It seems like not a day goes by without a a new report being published on reproductive tourism. Here is Slate’s reporting on surrogacy in India:
But the usual empowerment vs. exploitation debate eludes something much more fundamental that the surrogate industry reflects about India. India has leap-frogged several stages of development and zoomed straight into a service economy. Indians stock call centers and tech help lines where Westerners can get their questions answered efficiently. In these centers, Indian youths temporarily adopt new personal identities by using Western names and accents—another, milder way that Indians act as “surrogates,” or substitutes for Westerners. The country is romanced by the idea of selling human capital as its next great commodity. So surrogacy resonates not as an old problem of exploiting the poor but as an inevitable part of the “new India,” where the locals provide much needed services for the new global economy. This kind of forward-thinking economic liberation dovetails with an ideology of personal freedom. “I think women should be free to choose what they do with their bodies,” says Dr. Aniruddha Malpani, a fertility specialist in Mumbai. “We shouldn’t treat them as stupid just because they are poor.”
This appeal to modern ideals of self-determination make sense to members of the “new India” like Dr. Malpani and his clients. The problem is that the surrogates are not members of this India. Alan Greenspan writes that “India is fast becoming two entities: a rising kernel of world-class modernity within a historic culture that has been for the most part stagnating for generations.” The surrogates tend to hail from this “historic culture,” which is essentially semi-feudal and pre-industrial. It is this gap that allows for exploitation in surrogacy and other industries to happen, and it is the gap—not surrogacy itself—that is the root of the problem.

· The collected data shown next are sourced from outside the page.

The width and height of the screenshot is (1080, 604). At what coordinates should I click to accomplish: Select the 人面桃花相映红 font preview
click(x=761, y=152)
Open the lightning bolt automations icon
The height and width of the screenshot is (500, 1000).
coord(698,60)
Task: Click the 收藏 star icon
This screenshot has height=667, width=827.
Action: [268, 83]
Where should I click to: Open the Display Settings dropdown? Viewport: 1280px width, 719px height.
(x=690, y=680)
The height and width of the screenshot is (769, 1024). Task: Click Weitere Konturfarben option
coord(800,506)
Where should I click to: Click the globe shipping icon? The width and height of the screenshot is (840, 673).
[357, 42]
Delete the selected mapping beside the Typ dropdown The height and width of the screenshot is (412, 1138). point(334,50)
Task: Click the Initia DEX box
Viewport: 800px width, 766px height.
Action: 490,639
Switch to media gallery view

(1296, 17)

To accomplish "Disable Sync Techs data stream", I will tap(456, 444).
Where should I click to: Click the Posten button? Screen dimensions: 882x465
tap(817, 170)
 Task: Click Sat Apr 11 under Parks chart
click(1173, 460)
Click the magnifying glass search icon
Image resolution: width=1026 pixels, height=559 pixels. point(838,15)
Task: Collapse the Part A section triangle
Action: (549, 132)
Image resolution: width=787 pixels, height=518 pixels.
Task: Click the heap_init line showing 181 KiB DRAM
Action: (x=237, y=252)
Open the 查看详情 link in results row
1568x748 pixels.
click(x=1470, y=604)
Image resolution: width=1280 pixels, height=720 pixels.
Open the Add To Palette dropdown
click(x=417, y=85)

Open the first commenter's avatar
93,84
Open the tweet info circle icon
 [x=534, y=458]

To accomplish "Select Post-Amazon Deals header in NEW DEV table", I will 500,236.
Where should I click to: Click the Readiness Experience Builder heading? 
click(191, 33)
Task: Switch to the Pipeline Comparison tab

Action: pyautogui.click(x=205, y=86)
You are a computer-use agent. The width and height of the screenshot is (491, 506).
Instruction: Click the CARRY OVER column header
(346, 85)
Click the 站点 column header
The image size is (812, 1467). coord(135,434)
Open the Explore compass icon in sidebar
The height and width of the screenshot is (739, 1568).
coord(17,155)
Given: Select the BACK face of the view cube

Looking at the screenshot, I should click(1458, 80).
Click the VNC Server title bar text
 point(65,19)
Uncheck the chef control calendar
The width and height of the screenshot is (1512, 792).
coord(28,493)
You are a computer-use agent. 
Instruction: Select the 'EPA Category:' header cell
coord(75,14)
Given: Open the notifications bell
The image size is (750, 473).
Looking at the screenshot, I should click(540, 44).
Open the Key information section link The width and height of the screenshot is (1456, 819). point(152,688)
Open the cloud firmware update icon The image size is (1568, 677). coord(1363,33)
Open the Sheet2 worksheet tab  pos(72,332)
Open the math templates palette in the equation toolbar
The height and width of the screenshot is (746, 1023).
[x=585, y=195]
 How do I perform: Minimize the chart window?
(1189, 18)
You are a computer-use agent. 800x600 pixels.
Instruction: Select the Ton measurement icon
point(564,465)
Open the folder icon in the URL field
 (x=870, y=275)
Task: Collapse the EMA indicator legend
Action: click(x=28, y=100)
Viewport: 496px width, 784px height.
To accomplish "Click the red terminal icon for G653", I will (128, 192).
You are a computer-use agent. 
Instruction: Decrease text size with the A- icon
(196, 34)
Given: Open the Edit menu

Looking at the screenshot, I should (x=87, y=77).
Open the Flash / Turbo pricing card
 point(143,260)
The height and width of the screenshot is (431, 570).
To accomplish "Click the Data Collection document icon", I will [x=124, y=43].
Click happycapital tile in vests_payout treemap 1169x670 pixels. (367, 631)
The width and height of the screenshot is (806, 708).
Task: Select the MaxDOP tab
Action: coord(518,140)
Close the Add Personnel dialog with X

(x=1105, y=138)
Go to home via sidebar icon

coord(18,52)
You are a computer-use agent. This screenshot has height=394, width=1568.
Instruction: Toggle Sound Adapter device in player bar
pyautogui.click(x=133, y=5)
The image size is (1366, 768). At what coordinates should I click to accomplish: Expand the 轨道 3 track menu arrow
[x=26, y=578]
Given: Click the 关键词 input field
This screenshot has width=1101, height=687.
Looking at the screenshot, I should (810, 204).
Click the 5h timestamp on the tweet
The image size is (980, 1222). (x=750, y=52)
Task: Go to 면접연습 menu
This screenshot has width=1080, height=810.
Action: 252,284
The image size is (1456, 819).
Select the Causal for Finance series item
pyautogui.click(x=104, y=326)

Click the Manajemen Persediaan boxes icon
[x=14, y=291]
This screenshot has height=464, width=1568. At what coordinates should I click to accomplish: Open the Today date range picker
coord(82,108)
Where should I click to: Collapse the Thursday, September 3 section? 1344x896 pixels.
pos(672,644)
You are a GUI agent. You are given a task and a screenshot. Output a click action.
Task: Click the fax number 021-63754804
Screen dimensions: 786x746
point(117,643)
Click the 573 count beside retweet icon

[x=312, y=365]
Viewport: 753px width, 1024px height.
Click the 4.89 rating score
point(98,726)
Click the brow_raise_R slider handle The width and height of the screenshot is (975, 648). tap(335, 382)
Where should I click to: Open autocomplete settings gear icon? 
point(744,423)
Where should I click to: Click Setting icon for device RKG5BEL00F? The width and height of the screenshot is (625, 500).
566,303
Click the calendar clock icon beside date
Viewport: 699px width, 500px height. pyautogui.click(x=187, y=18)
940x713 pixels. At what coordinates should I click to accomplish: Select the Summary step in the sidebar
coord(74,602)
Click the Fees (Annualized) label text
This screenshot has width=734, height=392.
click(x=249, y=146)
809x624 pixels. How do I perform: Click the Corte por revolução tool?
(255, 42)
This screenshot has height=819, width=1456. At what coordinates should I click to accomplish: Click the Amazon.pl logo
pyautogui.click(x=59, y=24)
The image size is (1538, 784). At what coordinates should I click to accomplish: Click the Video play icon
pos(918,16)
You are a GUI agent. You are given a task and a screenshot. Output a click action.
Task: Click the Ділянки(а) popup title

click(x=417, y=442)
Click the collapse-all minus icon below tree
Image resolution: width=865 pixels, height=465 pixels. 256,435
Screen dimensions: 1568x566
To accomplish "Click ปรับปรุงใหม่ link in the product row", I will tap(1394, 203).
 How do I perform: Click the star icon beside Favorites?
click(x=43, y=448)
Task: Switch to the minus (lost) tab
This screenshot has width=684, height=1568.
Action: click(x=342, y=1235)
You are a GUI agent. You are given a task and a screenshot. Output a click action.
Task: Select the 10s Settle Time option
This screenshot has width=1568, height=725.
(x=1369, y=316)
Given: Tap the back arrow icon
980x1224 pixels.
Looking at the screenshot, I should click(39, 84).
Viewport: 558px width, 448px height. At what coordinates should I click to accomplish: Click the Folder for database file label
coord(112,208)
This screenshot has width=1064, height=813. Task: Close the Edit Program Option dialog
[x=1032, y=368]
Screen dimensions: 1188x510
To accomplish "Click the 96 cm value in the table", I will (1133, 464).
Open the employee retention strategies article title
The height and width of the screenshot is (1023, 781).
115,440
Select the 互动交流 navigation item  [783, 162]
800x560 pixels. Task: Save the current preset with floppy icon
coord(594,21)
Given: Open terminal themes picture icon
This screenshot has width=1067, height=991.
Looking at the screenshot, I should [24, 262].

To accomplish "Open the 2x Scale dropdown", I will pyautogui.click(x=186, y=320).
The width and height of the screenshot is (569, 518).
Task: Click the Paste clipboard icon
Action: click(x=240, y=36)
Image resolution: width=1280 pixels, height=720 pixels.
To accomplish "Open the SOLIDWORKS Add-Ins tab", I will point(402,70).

To exercise one’s freedom meaningfully requires information and education, and many surrogates are deeply ignorant about what the procedure entails. It is not uncommon for surrogates to authorize contracts with a thumbprint as opposed to a signature because they are illiterate. Even those who are literate often aren’t able to read the contracts, which tend to be written in English. Lack of technological understanding among rural Indians also breeds misconceptions about surrogacy. Many, for example, thought that it would be necessary to sleep with another man in order to conceive. Even the pricing structure of surrogacy perpetuates social inequality: Many religious Indian surrogacy clients would prefer for their child to be birthed by an upper-caste brahmin, so high-born surrogates can get paid up to double.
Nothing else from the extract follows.